Copy each line of the rows below that contains the string "height". Case matters, so include only lines where the capitalization matches.

==== DATA SUPPLIED ====

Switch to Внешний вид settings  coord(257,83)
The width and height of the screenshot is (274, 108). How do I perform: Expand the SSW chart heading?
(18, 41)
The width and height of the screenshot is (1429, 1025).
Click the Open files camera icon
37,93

====
==== DATA SUPPLIED ====

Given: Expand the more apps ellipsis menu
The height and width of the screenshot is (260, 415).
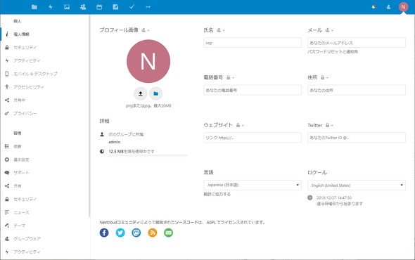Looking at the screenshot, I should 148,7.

====

RESPONSE:
The width and height of the screenshot is (274, 108). How do I perform: Expand the SSW chart heading?
The width and height of the screenshot is (1429, 1025).
The height and width of the screenshot is (260, 415).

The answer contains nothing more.